44 lecturas
Por Juan R. Hernández
A veces, los cambios legislativos parecen menores, casi burocráticos, pero dicen mucho sobre la forma en que un país se mira a sí mismo. La reciente aprobación en el Congreso de la Ciudad de México para sustituir, por fin, la denominación de “Distrito Federal” por “Ciudad de México” en la Ley de Auditoría y Control Interno es un ejemplo claro. No se trata solo de un ajuste semántico, sino de un acto de coherencia institucional que reconoce una realidad política y administrativa vigente desde hace casi una década. Armonizar las leyes también es fortalecer el Estado de derecho.
Sin embargo, mientras en el ámbito local se corrigen rezagos normativos, en el Congreso federal se abre un debate de mayor calado ético y social. La iniciativa presentada por la diputada Naty Poob Pijy Jiménez Vásquez para permitir la muerte asistida coloca sobre la mesa una discusión impostergable: el derecho a una vida digna incluye también el derecho a una muerte digna.
La propuesta no es ligera ni improvisada. Establece controles claros, intervención de comités de bioética, consentimiento informado y el respeto a la objeción de conciencia del personal médico.
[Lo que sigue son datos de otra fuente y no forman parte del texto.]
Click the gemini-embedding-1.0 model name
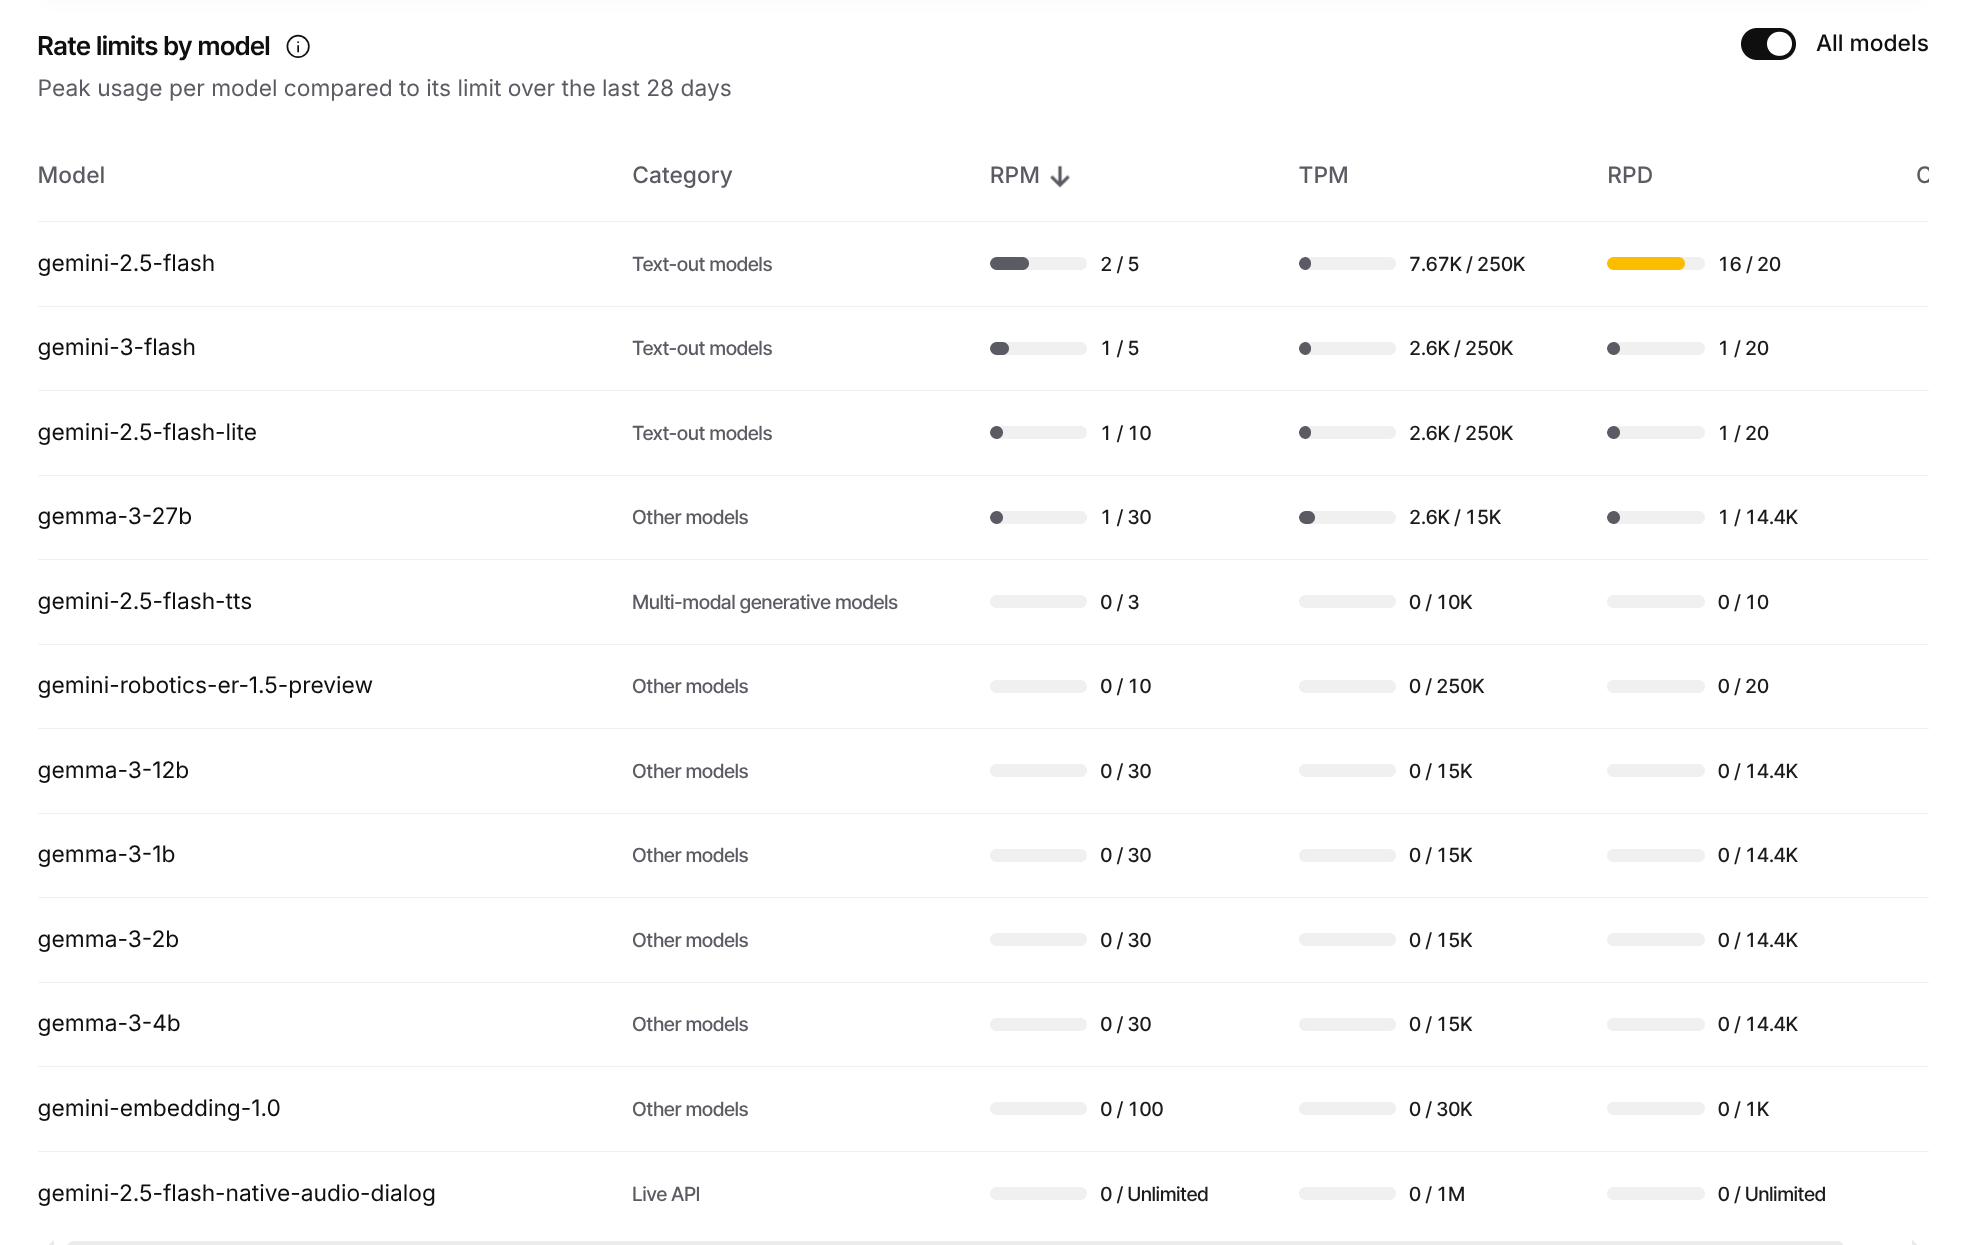The image size is (1965, 1245). click(158, 1109)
En el fondo, plantea una pregunta incómoda pero necesaria: ¿debe el Estado obligar a prolongar el sufrimiento cuando no existe posibilidad de alivio?
Los datos muestran que la sociedad ya está reflexionando sobre ello. Más de dos tercios de los mexicanos consideran válido que una persona en sufrimiento extremo pueda decidir sobre el final de su vida. México no sería pionero; otras naciones han transitado este camino con marcos legales que priorizan la dignidad humana.
Ambos casos —la armonización legal y el debate sobre la muerte asistida— revelan una misma exigencia: que las leyes acompañen la realidad social y los valores de nuestro tiempo. Legislar no es solo normar, es escuchar, anticipar y, sobre todo, humanizar.